Punktuelle Bäderengpässe

Stuttgart hat, im Gegensatz zu anderen Städten und Landkreisen, ein relativ üppiges Bäderangebot. Es gibt zwölf städtische Hallenbäder, vier Vereinsbäder und acht Lehrschwimmbecken an Schulen, und Grundschulen haben nach Aussage der Verwaltung Vorrang. Engpässe gebe es punktuell, wenn Bäder geschlossen bleiben müssen.

Bisher ist nicht bekannt, ob die von der DLRG geschätzte Zahl an Nichtschwimmern auch auf Stuttgart zutrifft. Laut Polizeipressestelle gab es innerhalb der vergangenen fünf Jahre keinen einzigen Badetoten. Der Schwimmverband Württemberg stellte vergangenes Jahr trotzdem fest, dass die Nichtschwimmerquote bei Kindern unter zehn Jahren zunimmt. Um Gewissheit zu bekommen, hat das Staatliche Schulamt ein Schreiben des Schwimmverbands an alle 72 Grundschulen verschickt. Darin stellt der Verband seine Unterstützungsmöglichkeiten vor, wie zum Beispiel ein Sichtungsschwimmen mit allen Zweitklässlern, Schwimmkurse im Tandem mit einem Lehrer, Konzepte für Wasserspaß-Arbeitsgemeinschaften für Dritt- und Viertklässler und anderes mehr. „Wir haben zehn Rückmeldungen bekommen und besprechen momentan mit der Verwaltung, ob, wie und wo wir im Schuljahr 2016/17 damit beginnen“, erklärt Franziska Aberle vom Verband.
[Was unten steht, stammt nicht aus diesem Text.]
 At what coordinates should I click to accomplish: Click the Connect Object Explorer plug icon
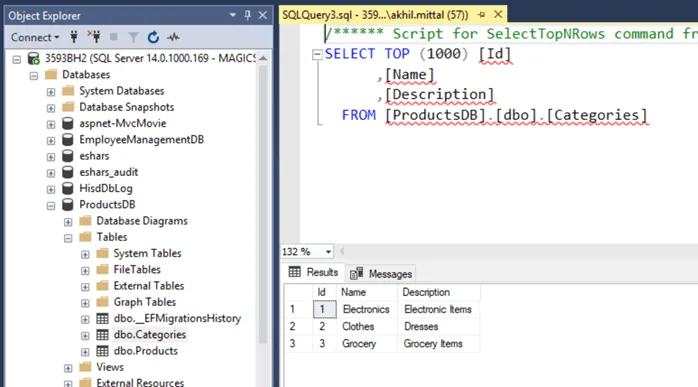(x=74, y=37)
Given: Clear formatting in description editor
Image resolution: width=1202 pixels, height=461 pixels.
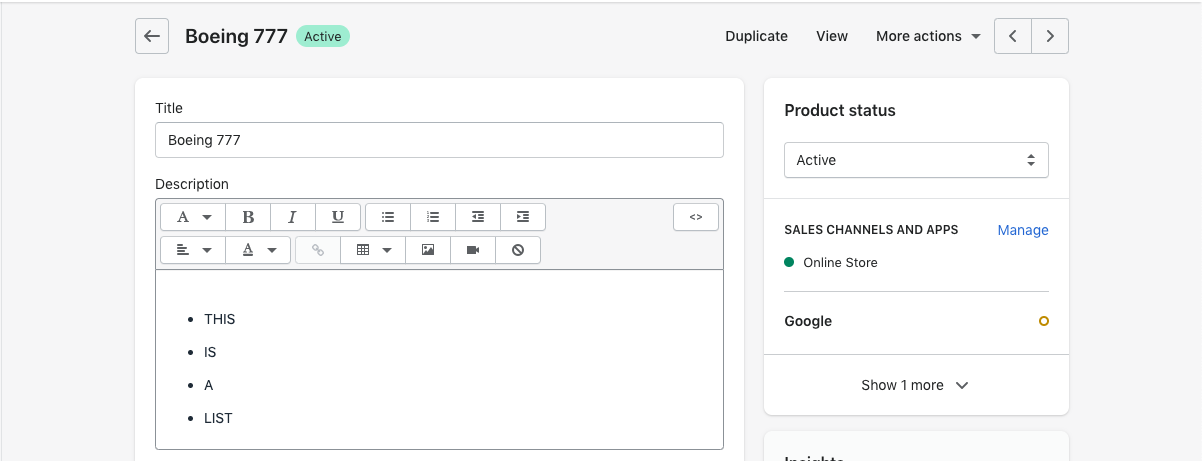Looking at the screenshot, I should click(x=518, y=250).

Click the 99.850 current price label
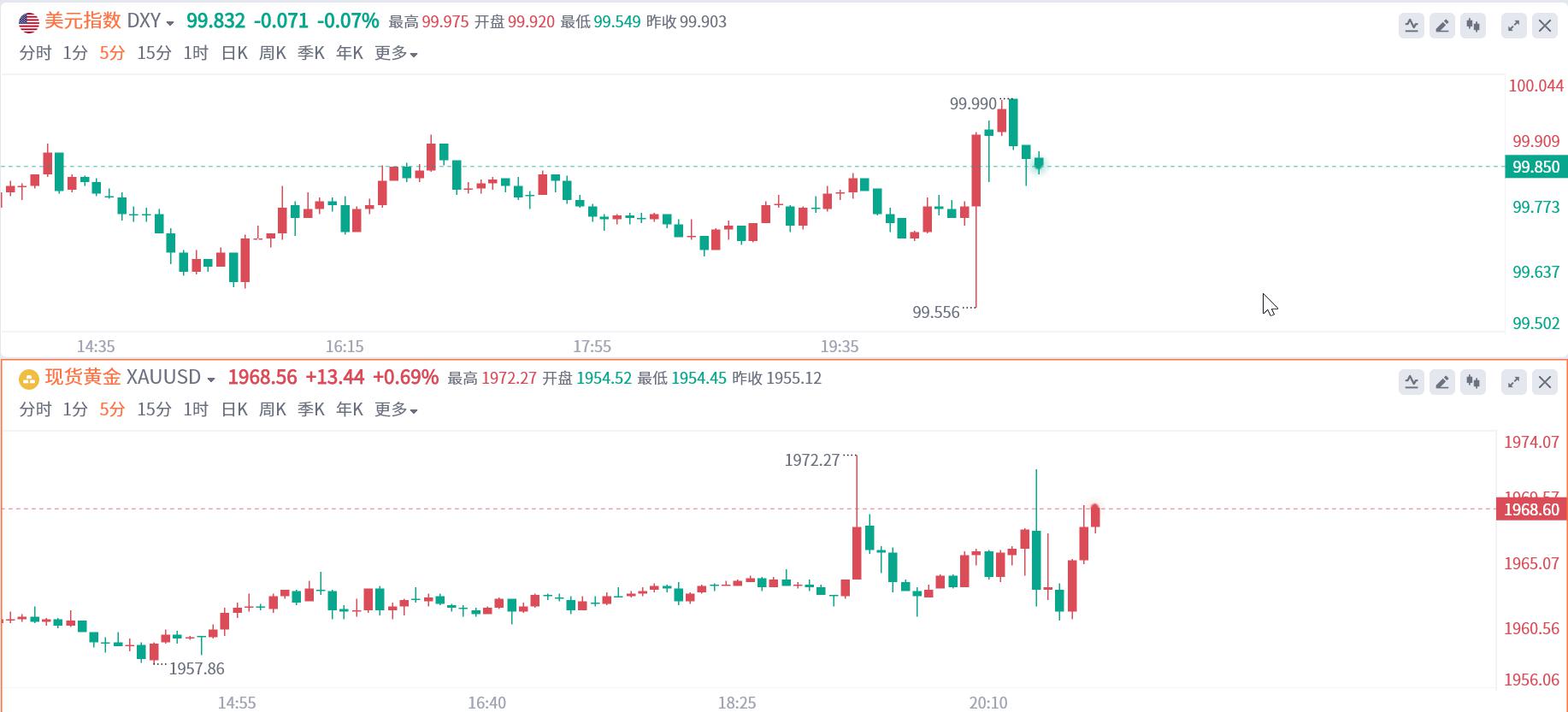point(1536,167)
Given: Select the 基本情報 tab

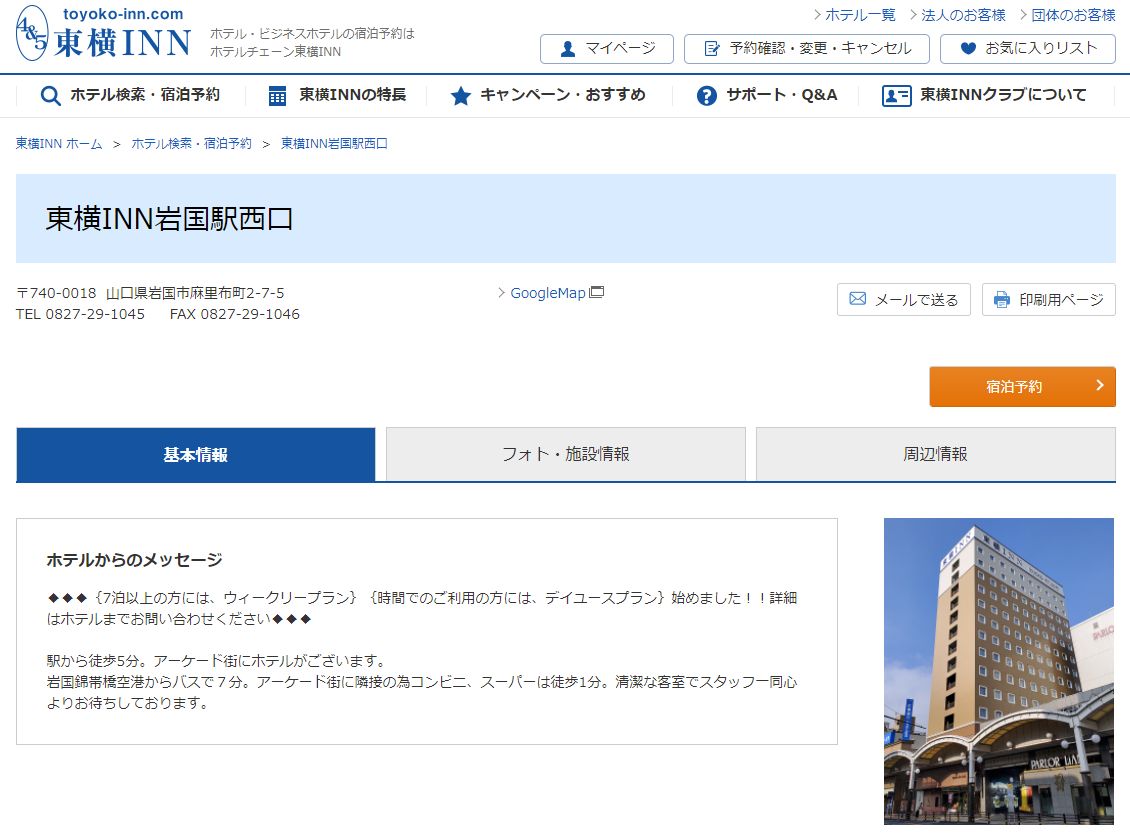Looking at the screenshot, I should pyautogui.click(x=196, y=454).
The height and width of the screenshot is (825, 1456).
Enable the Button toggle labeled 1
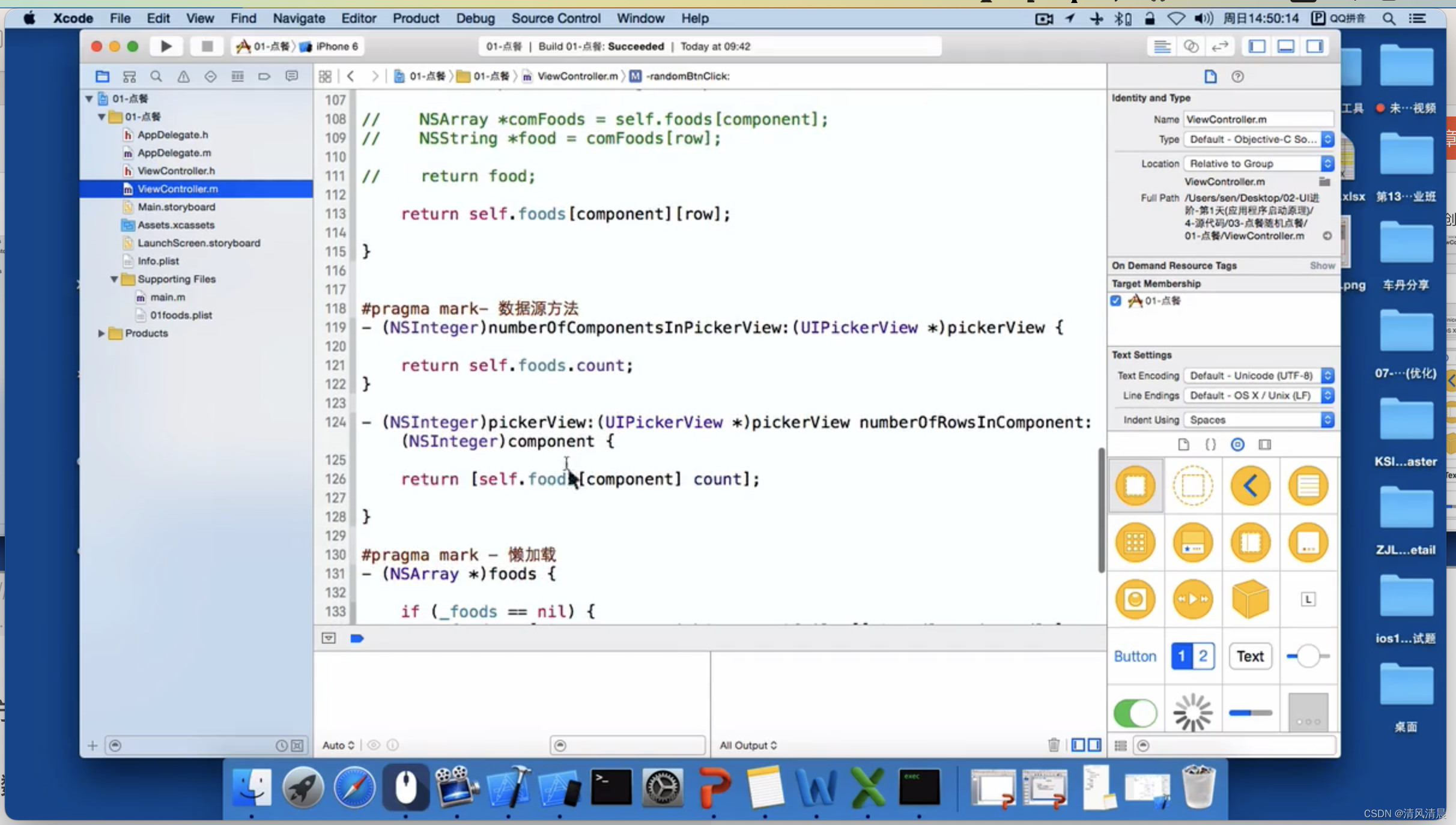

Die Stadt selbst wertet die Rückmelde-Fragebögen der Schulen aus. „Wenn jetzt noch der Transport zum Bad gelöst ist, haben wir eine gute Lösung gefunden“, so Gröger.

Das Schwimmfix-Programm des Landes, das Marita Gröger ursprünglich eingefordert hatte, kann parallel zum Stuttgarter Schwimm-Modell abgerufen werden. Dabei übernimmt das Kultusministerium die Kosten für die Fortbildung von Sportlehrern am Landesinstitut für Schulsport.

Bald sind 80 Lehrer fortgebildet

Seit der Einführung des Lehrerfortbildungsprogramms im Jahr 2015 haben zwei zweitägige Kurse stattgefunden, im April beginnt der dritte, „danach sind 80 Lehrer zu Schwimmfix-Experten ausgebildet worden“, erklärt das Kultusministerium auf Anfrage.

Gleichzeitig bilde das Institut in Kooperation mit der DLRG und Schwimmfachverbänden weitere Schwimmfix-Experten aus, darunter Studenten der Pädagogischen Hochschule in Ludwigsburg. Sie können nach ihrer Ausbildung Schwimmunterricht an Schulen geben.